A central task of natural-language-understanding systems, like the ones that power Alexa, is domain classification, or determining the general subject of a user’s utterances. Voice services must make finer-grained determinations, too, such as the particular actions that a customer wants executed. But domain classification makes those determinations much more efficient, by narrowing the range of possible interpretations.
Sometimes, though, an Alexa customer might say something that doesn’t fit into any domain. It may be an honest request for a service that doesn’t exist yet, or it might be a case of the customer’s thinking out loud: “Oh wait, that’s not what I wanted.”
If a natural-language-understanding (NLU) system tries to assign a domain to an out-of-domain utterance, the result is likely to be a nonsensical response. Worse, if the NLU system is tracking the conversation, so that it can use contextual information to improve performance, the interpolation of an irrelevant domain can disrupt its sequence of inferences. Getting back on track can be both time consuming and, for the user, annoying.
One possible solution is to train a second classifier that sits on top of the domain classifier and just tries to recognize out-of-domain utterances. But this looks like an intrinsically inefficient arrangement. Data features that help a domain classifier recognize utterances that fall within a particular domain are also likely to help an out-of-domain classifier recognize utterances that fall outside it.
In a paper we’re presenting at this year’s Interspeech, my colleague Joo-Kyung Kim and I describe a neural network that we trained simultaneously to recognize in-domain and out-of-domain utterances. By using a training mechanism that iteratively attempts to optimize the trade-off between those two goals, we significantly improve on the performance of a system that features a separately trained domain classifier and out-of-domain classifier.
For purposes of comparison, we set a series of performance targets for out-of-domain (OOD) classification, which both our system and the baseline system had to meet. For each OOD target, we then measured the accuracy of domain classification. On average, our system improved domain classification accuracy by about 6% for a given OOD target.
As inputs to our system, we use both word-level and character-level information. At the word level, we use a standard set of “embeddings,” which represent words as points in a 100-dimensional space, such that words with similar meanings are grouped together. We also feed the words’ constituent characters to a network that, during training, learns its own character-level embeddings, which identify substrings of characters useful for predictive purposes.
The character embeddings for each word in the input pass to a bidirectional long short-term memory (bi-LSTM) network. LSTM networks are common in natural-language processing because they factor in the order in which data are received, which is useful in analyzing both strings of characters and strings of words. Bi-LSTM models consider data sequences both forward and backward.

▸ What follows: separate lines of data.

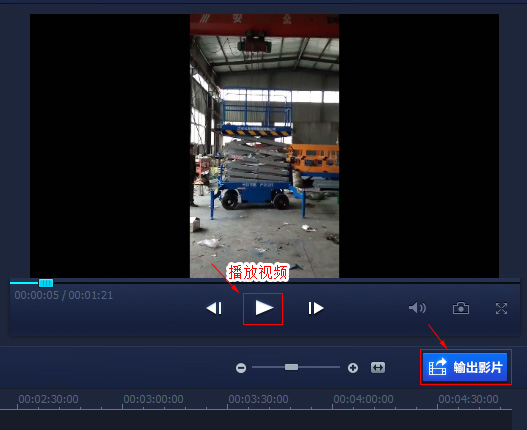This screenshot has width=527, height=430.
Task: Click the timeline zoom slider handle
Action: 291,367
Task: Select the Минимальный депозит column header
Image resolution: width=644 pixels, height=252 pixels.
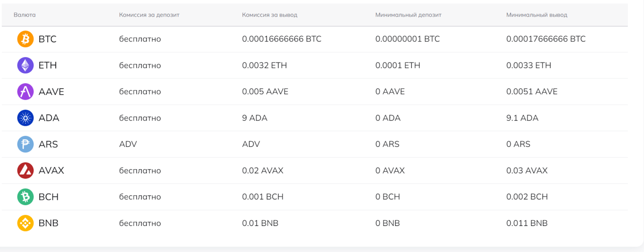Action: tap(408, 15)
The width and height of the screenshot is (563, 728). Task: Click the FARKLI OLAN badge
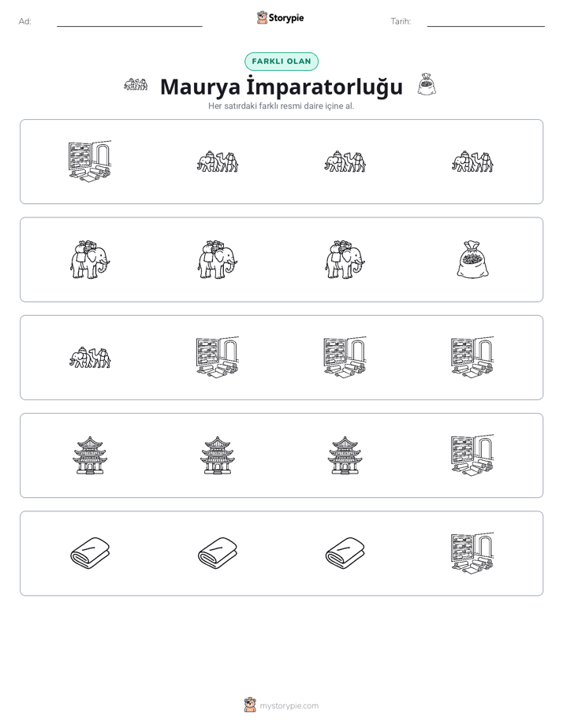[x=282, y=61]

For each word of the input, the bi-LSTM layers produce a single vector summarizing the useful features identified by the individual character embeddings. Together with the corresponding word embeddings, those summary vectors then pass to another bi-LSTM network, which learns a similar summary of the entire input utterance. That summary, in turn, is the input to both a domain classifier and an OOD classifier.

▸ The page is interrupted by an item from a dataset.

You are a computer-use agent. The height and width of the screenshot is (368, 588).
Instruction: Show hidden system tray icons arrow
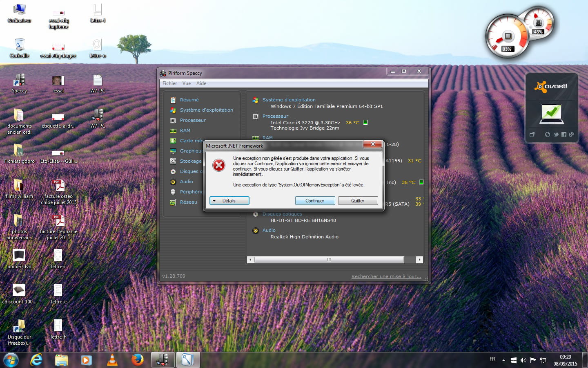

All of these components are trained in concert, so the network learns character embeddings and summarization procedures that are tailored to the joint tasks of domain classification and OOD classification.
During training, our network, like all machine learning systems, attempted to minimize the error rate of its classifications. But of course, it was performing two classification tasks at once, so a central design question was how much weight to give each in the cumulative error metric.

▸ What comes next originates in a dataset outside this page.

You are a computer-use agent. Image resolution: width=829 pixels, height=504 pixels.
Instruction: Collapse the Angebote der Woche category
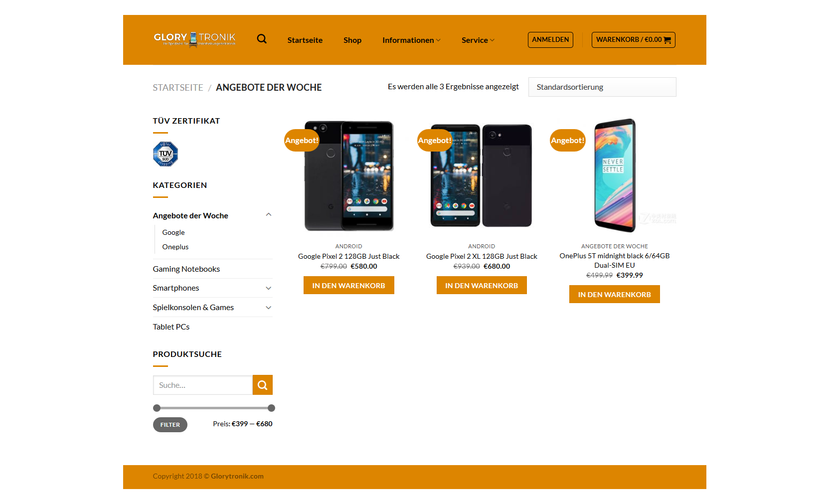click(x=269, y=215)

We resolved this question by giving the network a target rate for false acceptance of out-of-domain utterances. In our experiments, that rate ranged from 1% to 6%. But for each target rate, we trained and retrained the network, adjusting the relative weight of the two error metrics each time, until it met the target rate precisely.
This often meant reducing the weight of the OOD error metric if the false acceptance rate got too low. That is, from one iteration to the next, we would often let the performance of the OOD detector suffer, if it meant a possible increase in the accuracy of the domain classifier. For each target false-acceptance rate, we retrained the network 50 times.
We used two different sets of data to train the system. One consisted of utterances that had been assigned to one of 21 domains; the other consisted of utterances that had been assigned to one of 1,500 frequently used Alexa skills.
When we compared our system’s performance to that of a system that used a separate domain classifier and OOD detector, we fixed the target false-acceptance rate and assessed performance according to domain classification accuracy.
The most dramatic results came when we trained the systems on the 21-domain data set, with a false-acceptance rate of 5%. There, the existing system had a domain classification accuracy of 83.7%, while ours had an accuracy of 90.4%. But in all cases, our system showed improvement over the existing one.